Nach einer ausgiebigen Stipendiatenfeier am Vorabend ist es Zeit für den zweiten Seminartag. Gemeinsam gehen bzw manche schleppen sich eher zur weit entfernten Mittelschule (5 min Gehzeit; Alpbach-Distanzen sind herrlich!). In meinem wissenorientierten Seminar „Activism versus Resistance – How to Transform Together?” dreht sich heute alles um Populismus und dessen Einfluss auf den Umgang mit der Klimakrise. Eine hochmotivierte Stipendiat:innengruppe lauscht gebannt dem Soziologen vom Potsdam Institut für Klimafolgenforschung, der die neuesten Forschungserkenntnisse dazu mit einer Präsentation an die Wand projiziert. Danach wird gemeinsam mit der anwesenden Psychologieprofessorin und der unglaublich engagierten Seminarassistentin darüber diskutiert und die Ideen an die Tafel geclustert. Wie im Flug ist es auch schon Zeit für die wohlverdiente Pause, in der uns das Jungster-Team des Jakobers mit Kaffee und Tee versorgt. Zurück im Seminarraum überlegen wir frisch gestärkt in Kleingruppen mit dem neu gewonnenen Wissen, welche konkreten Fallbespielen wir aus dem Alltag kennen, in denen die Klimakrise Einzelschicksale verändert hat und welche Auswirkungen in diesem Zusammenhang populistisches Vorgehen der Politik, Unternehmer:innen, Mitbürger:innen etc haben kann. Es werden Plakate gezeichnet und Beschriftungen angebracht und im Anschluss den anderen Kursteilnehmer:innen die ausgewählten Situationen ausführlich näher gebracht. Punkt Zwölf Uhr ist es Zeit die Schule hinter uns zu lassen und rasch zurück ins Dorfzentrum in unsere tolle Unterkunft des Club Alpbach Niederösterreich zu kehren. In der besten WG aller Alpbach-Zeiten wird im Nu arbeitsteilungsoptimiert das Mittagessen auf den Tisch gezaubert: zwei gehen einkaufen, zwei kochen und zwei servieren ab. Nudeln mit Pesto ist schon nach drei Tagen zum Klassiker geworden.

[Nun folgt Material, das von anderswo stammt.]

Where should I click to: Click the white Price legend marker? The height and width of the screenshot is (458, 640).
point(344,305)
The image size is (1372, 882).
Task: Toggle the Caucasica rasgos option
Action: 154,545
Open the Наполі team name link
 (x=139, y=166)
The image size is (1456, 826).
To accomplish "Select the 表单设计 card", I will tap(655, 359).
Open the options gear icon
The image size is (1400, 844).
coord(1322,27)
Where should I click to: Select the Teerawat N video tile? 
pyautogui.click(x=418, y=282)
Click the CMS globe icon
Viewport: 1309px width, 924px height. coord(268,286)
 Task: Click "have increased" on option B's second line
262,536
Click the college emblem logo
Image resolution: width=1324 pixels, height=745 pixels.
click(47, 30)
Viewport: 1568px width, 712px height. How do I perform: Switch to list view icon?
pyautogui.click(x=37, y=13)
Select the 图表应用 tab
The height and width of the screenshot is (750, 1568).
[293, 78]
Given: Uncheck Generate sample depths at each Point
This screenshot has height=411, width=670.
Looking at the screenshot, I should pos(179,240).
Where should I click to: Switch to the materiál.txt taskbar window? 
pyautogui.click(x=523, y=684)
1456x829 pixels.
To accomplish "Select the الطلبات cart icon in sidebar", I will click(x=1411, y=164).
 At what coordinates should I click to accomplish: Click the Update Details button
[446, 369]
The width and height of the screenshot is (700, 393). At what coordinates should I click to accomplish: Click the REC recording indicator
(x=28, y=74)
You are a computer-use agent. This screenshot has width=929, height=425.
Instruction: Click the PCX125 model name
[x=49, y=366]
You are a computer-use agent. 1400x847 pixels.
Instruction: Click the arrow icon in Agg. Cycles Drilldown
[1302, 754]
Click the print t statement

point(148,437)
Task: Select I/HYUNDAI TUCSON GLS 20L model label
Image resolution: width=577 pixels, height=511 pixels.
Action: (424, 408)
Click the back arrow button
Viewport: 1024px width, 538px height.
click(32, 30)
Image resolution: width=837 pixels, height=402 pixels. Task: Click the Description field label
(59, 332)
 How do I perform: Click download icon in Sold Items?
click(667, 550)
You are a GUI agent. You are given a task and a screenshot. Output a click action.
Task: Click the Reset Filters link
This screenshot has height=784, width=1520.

Einige von uns springen direkt nach dem letzten Bissen auf und eilen zum „Strangers in a Gondola“. Bei diesem kreativen Kennenlern-Event sitzen die Teilnehmer:innen mit ihnen unbekannten anderen Alpbach-Menschen in einer Gondel, tratschen über dies und das und am Schluss wird der QR-Code des jeweilige andere Alpbach-Badges gescannt, damit der neu gewonnene Kontakt auch von Dauer ist.
Um 16.00 Uhr geht es hoch zum Kongresszentrum. Im großen Saal findet die offizielle Eröffnung des Europäischen Forum Alpbach 2022 mit einleitenden Worten von EFA-Präsidenten Andreas Treichl statt. Besonders erwähnenswert sind die eindringlichen Worte der Moldauischen Präsidentin Maia Sandu über die derzeitige Situation in ihrem Heimatland und die verheerende Situation in der Ukraine aufgrund es russischen Angriffskriegs. Danach betritt Bundeskanzler Karl Nehammer die Bühne und bittet auf die Frage nach dem fehlenden Klimaschutzgesetz um „mehr Zeit“ – dies nach mehr als 600 Tagen (!!) seit Außerkrafttreten des alten KSGs. Daraus lässt sich schon erahnen, wie die Gespräche mit den österreichischen Politiker:innen in den folgenden Tagen verlaufen.
Am Abend lädt der Sponsor A1 zu einem Empfang im Kongresszentrum, bei dem der Tag der Eröffnung feierlich ausklingt. Erste Eindrücke haben wir schon gesammelt und mit freudiger Erwartung blicken wir den spannenden Tagen, die noch bevorsteht entgegen. Alpbach beginnt.